■ WHAT NEEDS TO BE DONE
Report each line of the entries that includes "agent" by copying it.
_ _ _
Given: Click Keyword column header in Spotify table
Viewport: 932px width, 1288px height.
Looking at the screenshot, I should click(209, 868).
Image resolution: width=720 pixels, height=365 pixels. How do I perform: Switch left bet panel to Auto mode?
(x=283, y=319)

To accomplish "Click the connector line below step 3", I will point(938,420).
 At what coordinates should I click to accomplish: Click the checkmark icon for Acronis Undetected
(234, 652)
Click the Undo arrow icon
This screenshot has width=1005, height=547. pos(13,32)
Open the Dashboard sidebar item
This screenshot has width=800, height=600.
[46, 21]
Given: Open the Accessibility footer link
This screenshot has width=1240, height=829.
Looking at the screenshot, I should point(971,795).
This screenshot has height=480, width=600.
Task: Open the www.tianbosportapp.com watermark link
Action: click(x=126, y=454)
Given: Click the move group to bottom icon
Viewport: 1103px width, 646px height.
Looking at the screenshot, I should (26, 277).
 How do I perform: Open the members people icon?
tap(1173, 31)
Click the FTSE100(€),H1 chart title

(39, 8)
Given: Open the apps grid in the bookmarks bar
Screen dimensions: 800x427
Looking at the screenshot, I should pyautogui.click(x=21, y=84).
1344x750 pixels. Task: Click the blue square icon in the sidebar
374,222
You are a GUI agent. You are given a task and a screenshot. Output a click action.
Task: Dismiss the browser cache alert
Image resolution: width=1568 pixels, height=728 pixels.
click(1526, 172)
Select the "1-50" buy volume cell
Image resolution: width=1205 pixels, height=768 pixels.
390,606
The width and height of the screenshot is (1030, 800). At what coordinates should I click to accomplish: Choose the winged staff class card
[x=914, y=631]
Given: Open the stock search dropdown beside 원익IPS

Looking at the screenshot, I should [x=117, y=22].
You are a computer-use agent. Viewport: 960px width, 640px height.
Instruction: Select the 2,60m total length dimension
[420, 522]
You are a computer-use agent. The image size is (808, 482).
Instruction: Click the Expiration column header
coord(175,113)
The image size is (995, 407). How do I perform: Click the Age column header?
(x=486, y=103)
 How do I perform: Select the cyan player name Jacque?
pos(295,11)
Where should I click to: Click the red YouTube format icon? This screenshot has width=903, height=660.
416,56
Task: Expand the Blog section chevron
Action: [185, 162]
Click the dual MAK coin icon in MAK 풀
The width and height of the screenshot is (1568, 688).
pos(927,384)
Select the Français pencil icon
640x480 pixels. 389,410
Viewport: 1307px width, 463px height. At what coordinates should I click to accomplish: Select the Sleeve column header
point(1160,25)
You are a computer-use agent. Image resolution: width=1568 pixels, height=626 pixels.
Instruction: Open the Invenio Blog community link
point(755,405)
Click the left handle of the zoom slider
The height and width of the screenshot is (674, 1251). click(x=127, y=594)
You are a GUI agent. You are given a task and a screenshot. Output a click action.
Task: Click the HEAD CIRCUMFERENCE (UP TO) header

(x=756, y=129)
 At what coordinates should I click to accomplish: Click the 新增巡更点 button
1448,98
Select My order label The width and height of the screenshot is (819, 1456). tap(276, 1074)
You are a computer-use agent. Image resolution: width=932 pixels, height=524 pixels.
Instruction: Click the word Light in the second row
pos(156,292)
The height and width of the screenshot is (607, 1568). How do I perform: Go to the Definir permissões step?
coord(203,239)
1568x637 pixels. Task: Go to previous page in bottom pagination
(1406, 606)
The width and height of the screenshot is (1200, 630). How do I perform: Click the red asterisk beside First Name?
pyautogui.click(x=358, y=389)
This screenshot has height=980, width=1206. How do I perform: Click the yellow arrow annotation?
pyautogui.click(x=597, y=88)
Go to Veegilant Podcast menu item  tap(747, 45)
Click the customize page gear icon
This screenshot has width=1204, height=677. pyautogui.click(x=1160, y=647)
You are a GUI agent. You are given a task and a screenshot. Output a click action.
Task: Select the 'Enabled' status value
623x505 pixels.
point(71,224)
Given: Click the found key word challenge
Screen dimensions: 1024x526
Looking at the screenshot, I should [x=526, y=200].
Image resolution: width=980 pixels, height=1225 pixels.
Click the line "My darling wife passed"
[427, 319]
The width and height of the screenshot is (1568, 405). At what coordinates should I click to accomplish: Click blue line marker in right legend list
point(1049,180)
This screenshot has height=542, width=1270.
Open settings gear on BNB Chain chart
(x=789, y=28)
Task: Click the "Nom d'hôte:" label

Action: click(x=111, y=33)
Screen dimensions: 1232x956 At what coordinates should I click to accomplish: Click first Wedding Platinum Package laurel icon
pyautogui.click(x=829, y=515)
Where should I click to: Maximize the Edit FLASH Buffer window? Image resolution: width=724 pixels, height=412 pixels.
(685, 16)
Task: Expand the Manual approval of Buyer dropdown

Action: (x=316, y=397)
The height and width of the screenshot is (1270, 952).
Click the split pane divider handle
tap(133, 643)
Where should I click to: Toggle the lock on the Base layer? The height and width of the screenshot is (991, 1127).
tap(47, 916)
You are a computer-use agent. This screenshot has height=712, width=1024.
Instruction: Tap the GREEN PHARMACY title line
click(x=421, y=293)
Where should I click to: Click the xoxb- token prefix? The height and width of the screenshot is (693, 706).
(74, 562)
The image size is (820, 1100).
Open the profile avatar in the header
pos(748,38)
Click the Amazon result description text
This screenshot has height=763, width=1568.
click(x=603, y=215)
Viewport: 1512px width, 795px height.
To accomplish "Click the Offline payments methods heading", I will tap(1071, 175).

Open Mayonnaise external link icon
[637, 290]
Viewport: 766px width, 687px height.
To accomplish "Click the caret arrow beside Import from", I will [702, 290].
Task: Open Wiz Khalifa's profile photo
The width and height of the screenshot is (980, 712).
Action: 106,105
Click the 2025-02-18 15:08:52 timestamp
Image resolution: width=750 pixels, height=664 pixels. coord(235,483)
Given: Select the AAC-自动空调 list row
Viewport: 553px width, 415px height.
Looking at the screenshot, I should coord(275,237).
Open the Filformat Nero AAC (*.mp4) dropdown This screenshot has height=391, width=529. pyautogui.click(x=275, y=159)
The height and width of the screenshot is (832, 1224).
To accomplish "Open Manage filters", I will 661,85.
_ _ _
■ EXPECTED OUTPUT
You are a GUI agent. You are given a task and a screenshot. Output a click action.
You are a computer-use agent. Viewport: 960px width, 640px height.
You are a computer-use agent. The image size is (808, 482).
You are a computer-use agent. Image resolution: width=1568 pixels, height=626 pixels.
You are a GUI agent. You are given a task and a screenshot. Output a click action.
You are a computer-use agent. Image resolution: width=932 pixels, height=524 pixels.
You are a GUI agent. You are given a task and a screenshot. Output a click action.
You are a computer-use agent. This screenshot has height=712, width=1024.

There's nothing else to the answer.